Jul 9, 2019 - Economy & Business

The good news and bad news about wage growth

Workers protesting the low minimum wage

Fast-food workers, cashiers, cooks, delivery people and their supporters held a rally outside New York City Hall in 2017. Photo: Erik McGregor/Pacific Press/LightRocket via Getty Images

Having largely been left out of the U.S. recovery over the past decade, low-wage workers are starting to see their incomes rise meaningfully and are pushing for more.

Why it matters: With a tight labor market wherein the number of job openings exceeded the number of unemployed by the largest margin on record, businesses are having to make more concessions to keep low-wage workers and find new ones.

What's happening: Even though Amazon raised its minimum pay for all workers to $15 an hour last year, employees at its Shakopee, Minn., fulfillment center are planning a Prime Day work stoppage to protest productivity quotas and poor working conditions, according to CBS News.

By the numbers: After trailing higher-paid workers for years after the financial crisis, earnings for the bottom 25% of workers have been growing at a rate over 4% since July 2018, while the national average has been stuck near 3%, data from the Atlanta Fed shows.

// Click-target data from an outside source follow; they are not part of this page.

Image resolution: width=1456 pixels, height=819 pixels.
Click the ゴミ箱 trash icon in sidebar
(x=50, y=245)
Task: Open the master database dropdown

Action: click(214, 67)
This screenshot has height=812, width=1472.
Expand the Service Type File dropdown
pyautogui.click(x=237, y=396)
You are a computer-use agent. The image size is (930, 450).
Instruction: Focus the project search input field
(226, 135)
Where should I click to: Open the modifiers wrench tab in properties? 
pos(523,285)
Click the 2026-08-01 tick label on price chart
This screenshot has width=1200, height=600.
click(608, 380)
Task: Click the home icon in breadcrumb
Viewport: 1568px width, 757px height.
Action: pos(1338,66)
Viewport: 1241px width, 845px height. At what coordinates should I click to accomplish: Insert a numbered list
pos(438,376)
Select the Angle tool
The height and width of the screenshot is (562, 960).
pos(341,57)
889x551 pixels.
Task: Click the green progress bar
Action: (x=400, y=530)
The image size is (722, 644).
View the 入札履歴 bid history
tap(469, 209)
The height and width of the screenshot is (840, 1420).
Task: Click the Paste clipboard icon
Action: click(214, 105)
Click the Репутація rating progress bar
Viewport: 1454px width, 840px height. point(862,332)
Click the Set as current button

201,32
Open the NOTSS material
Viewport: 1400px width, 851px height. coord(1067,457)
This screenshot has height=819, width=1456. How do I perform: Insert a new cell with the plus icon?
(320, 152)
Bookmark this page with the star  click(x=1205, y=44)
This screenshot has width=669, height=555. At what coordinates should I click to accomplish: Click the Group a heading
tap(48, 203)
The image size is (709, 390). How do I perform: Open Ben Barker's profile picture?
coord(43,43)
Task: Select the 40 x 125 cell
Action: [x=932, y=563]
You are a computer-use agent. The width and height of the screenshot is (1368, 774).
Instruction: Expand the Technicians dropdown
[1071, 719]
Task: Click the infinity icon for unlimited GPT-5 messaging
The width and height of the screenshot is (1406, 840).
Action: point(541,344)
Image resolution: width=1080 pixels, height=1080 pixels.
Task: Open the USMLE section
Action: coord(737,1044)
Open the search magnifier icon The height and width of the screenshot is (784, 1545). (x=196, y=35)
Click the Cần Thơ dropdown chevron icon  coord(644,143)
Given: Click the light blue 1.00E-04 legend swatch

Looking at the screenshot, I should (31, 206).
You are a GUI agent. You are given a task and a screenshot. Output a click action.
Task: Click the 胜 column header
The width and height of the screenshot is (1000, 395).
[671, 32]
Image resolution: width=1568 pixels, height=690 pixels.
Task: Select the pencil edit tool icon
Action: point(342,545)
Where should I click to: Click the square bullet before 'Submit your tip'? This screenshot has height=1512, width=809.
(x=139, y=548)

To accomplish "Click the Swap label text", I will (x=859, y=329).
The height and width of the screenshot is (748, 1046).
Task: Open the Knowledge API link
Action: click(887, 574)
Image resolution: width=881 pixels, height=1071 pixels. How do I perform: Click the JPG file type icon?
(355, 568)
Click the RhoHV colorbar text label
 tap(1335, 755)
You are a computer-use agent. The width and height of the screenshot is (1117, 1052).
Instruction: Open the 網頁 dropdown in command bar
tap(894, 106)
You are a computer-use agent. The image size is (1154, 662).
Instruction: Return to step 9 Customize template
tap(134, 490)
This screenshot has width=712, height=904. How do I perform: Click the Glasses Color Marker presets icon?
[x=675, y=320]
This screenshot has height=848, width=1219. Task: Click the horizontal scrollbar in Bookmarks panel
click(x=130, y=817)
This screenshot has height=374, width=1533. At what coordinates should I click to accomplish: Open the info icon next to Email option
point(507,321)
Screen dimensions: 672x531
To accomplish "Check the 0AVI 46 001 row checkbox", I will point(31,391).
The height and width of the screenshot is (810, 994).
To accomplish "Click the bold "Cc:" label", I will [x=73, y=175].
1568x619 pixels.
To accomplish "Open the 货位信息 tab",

  • Weekly earnings for the bottom 10% of full-time workers have grown even faster, far outpacing workers at the median.

What they're saying: Research analysts at Goldman Sachs see a "lack of investor concern" about rising wages, they said in a Tuesday morning note to clients. However, the bank's survey data indicates "a record level of corporate concern regarding labor costs."

  • Due to a combination of negative forces, including "tariffs, already-rising inputs costs, and weak economic activity, profit margins are unlikely to rebound in the near future," analysts said.

Reality check: Only the top 10% of U.S. households have fully recovered the wealth they lost in the financial crisis, and company earnings growth has been rising much faster than wages.

The intrigue: Interested parties, including Walmart and Amazon, are lobbying the government to raise the federal minimum wage to $15 an hour, which the CBO said in a report Monday would increase wages for 27 million Americans, but also cost 1.3 million jobs and "reduce total real (inflation-adjusted) family income in 2025 by $9 billion, or 0.1 percent."